# Rare 1969 Raleigh Competition



## 2old2race7 (Apr 23, 2016)

This is the first year for the Raleigh Competition and the only year it had chrome lugs like the Professional and the International.  It is a beautiful Bronze Green.


----------



## SirMike1983 (Apr 23, 2016)

That is outstanding: great paint, good lugs, and a rather short-lived Raleigh badge.


----------



## bulldog1935 (Apr 24, 2016)

I can see the Simplex derailleurs and Weinmann brakes.  Is the crankset Zeus?  

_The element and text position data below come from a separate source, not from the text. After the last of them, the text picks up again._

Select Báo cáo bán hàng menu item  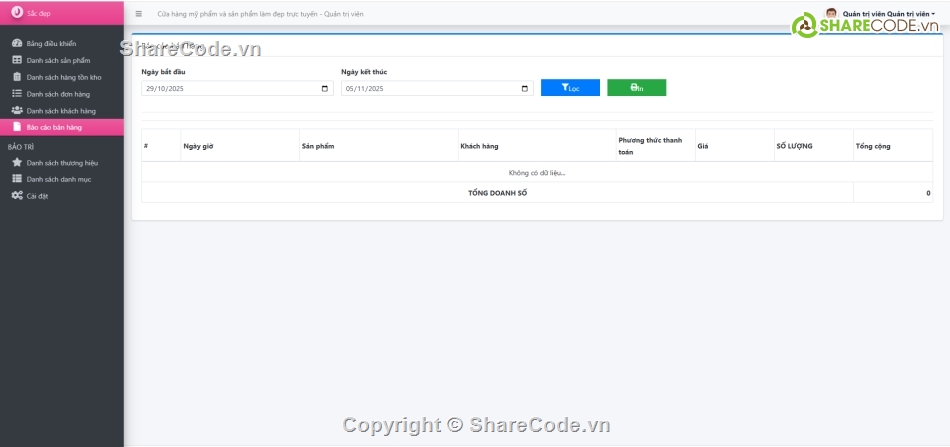(x=54, y=127)
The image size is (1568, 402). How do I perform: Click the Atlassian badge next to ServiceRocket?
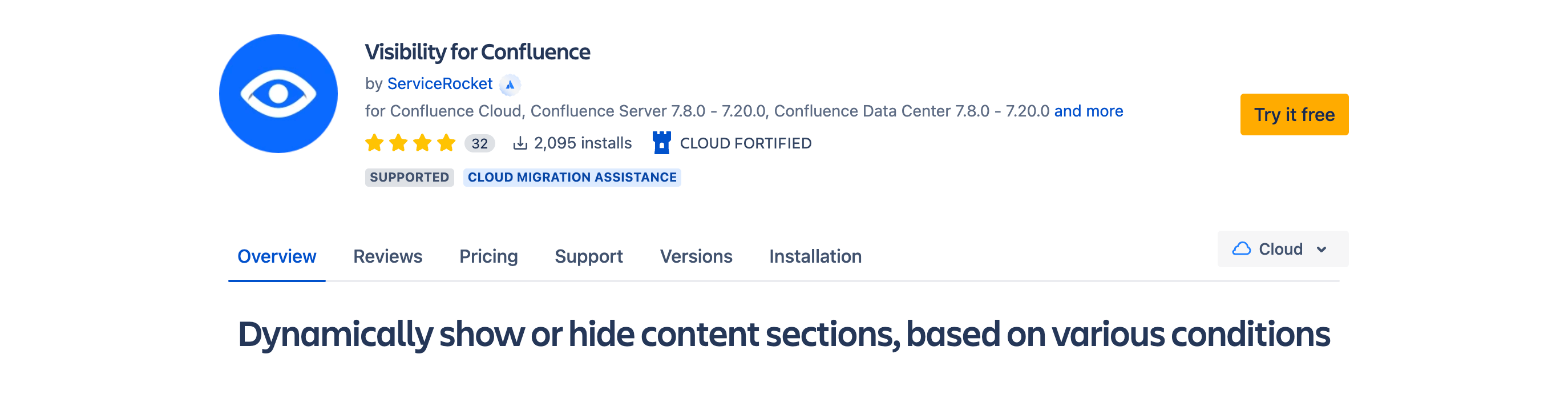pos(509,83)
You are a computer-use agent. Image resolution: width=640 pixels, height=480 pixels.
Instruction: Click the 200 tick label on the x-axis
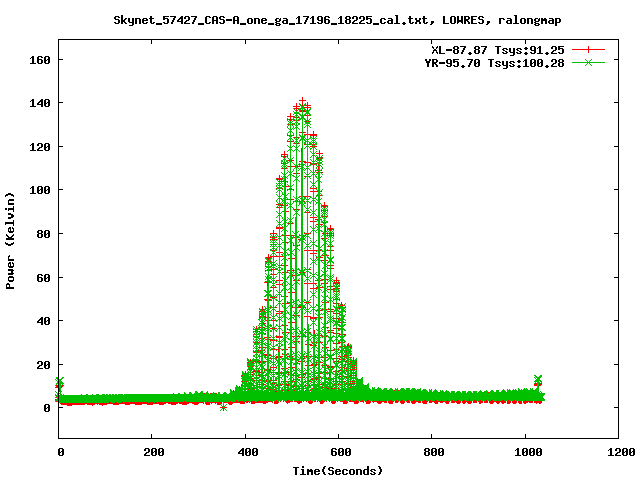pos(152,452)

BTW, I liked the shorty fenders.  They are a nice touch and especially  help to keep center-pull brakes clean.


----------



## 2old2race7 (Apr 25, 2016)

Yes, the crankset is Zeus.


----------



## Drew Hayden (Apr 28, 2016)

Beautiful bike !      Is 1969 also the only year that the Competition had Nervex lugs - the International and Super Course used Nervex till the mid 70's. The ,wrap around seat stays look just like early International' also.   Does this Competition have rapid taper chain stays like the early International's ?

My 1970 International (E prefix date code) has the same head badge, and I think it was the last year of these nice badges.  Does anyone know specifics on this head badge... I've hear them referred to as  'Anniversary'  or 'deluxe'  badges & seem to be on 1968-70 light weight Raleigh's , but not the lower end kids bikes.


----------



## bricycle (Apr 28, 2016)

That is impressive!


----------